POLITIQUE

Marcel Tuihani: "L'attitude humiliante de Gaston Flosse envers mon père, m'a poussé à démissionner"


Jeudi 8 Juin 2017 à 10:51 | Lu 9657 fois

TAHOERAA - Avant de présider la sixième séance de la session administrative qui se tient ce jeudi à l'Assemblée de Polynésie Française, Marcel Tuihani, président de l'Apf est revenu sur les causes de sa démission du Tahoeraa Huiraatira.


La nouvelle a fait du bruit dans le landerneau politique local. Marcel Tuihani père et fils ont démissionné du Tahoeraa ! Si Mate Tuihani s'est exprimé sur notre site Internet dès mardi, c'était, en revanche, silence radio du côté du fils Tuihani. Ce jeudi matin, avant de présider la sixième séance de la session administrative le président de l'APF s'est expliqué à notre micro sur les raisons qui ont poussé, lui et son père, à divorcer de Gaston Flosse.

"J'ai avalé la pilule des affaires judiciaires, vous les connaissez, j'ai avalé également la pilule de la ligne politique, et les résultats du premier tour des législatives en apportent la démonstration" déclare d'emblée Marcel Tuihani.

Mais s'il y a une pilule qu'il ne pourra jamais avaler, "c'est l'attitude humiliante que Gaston Flosse a eue à l'égard de mon père". Et de raconter: "Lors du dernier bureau exécutif, c'est moi qui ai souhaité partir. (…) Lorsque que j'ai vu certaines réactions et comportements,  j'ai simplement dit à mon père que je souhaitais m'en aller, il s'est levé, je me suis levé, et nous sommes partis."

S'il reconnaît que la politique, "C'est accepter aussi certaines décisions qui parfois peuvent heurter nos consciences, c'est ce que j'ai su faire", il y a eu certaines attitudes à l'égard de son père, qui lui sont restées en travers de la gorge, et qu'il n'accepte pas ou plus.
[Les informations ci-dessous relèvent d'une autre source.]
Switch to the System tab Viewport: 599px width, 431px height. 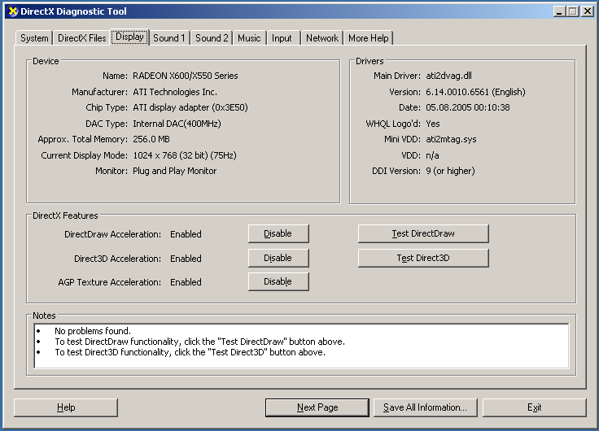pos(34,38)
Si certains s'imaginaient voir en filigrane de cette démission, une quelconque manœuvre visant à approcher d'autres groupes politiques, Marcel Tuihani est clair, "Je n'ai eu aucun contact."

Interrogé sur la possibilité d'avoir un président de l'assemblée qui n'appartient à aucun parti, un électron libre, il estime que "Depuis que la majorité a éclaté, j'étais un président dans l'opposition. Désormais, je serais un président dans la petite minorité. Mon comportement ne changera pas et je traiterai l'ensemble des élus de manière équitable, quelle que soit leur appartenance politique."
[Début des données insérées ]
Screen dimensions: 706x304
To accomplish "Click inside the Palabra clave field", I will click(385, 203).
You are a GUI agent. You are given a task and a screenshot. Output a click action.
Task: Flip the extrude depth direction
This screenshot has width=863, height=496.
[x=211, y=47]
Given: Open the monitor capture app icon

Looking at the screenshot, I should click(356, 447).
Quant à une démission de son siège, il ne l'envisage pas. "Je remercie les élus Tahoeraa qui m'ont porté à cette fonction, les 22 qui ont quitté le Tahoeraa et qui sont désormais au Tapura et les 16 qui sont restés, mais monsieur Flosse m'a appris qu'en politique, il faut aller jusqu'au bout de ses engagements". Rappelant qu'il a porté des chantiers importants qui ont été soutenus par l'ensemble des partis à l'assemblée, il tient à aller "au terme de ces chantiers."

Quant à savoir si ces démissions laissent exsangue le Taoheraa qui voit deux de ses piliers quitter le navire orange, ce qui pourrait provoquer un effet domino au sein du parti, Marcel Tuihani estime que "mon père est un pilier, et certainement le dernier qui restait au Tahoeraa. Que restera-t-il du Tahoeraa ? vous savez, il y a des gens et des militants qui font confiance au mouvement, j'ose espérer que la ligne politique retenue pour la présidentielle et les législatives pourra être modifiée afin de conserver cette base militante."
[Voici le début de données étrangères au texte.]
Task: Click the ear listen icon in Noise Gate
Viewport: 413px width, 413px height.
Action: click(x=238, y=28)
Du côté du Tahoeraa, certaines voix ont laissé entendre que Marcel Tuihani n'avait pas vraiment fait entendre clairement, son opposition à la ligne du parti, semblant être surpris par sa démission. Son de cloche qu'il réfute. "Je m'inscris en faux" et de citer en exemple, "Lors de l'examen du statut de Pays associé, j'étais le seul avec mon père à m'exprimer."

Pour lui, sa démission est un échec et il regrette de se retrouver dans une situation dans laquelle "beaucoup se sont retrouvés avant moi. Tous ceux qui ont travaillé avec monsieur Gaston Flosse, à un moment donné, ont quitté le mouvement."

Désormais, ses priorités sont, "La suite de ma vie, de mon engagement au sein de l'institution, de ce que je peux apporter à la vie politique polynésienne." Et de se présenter à l'élection municipale de Papeete. Avec ou sans étiquette politique.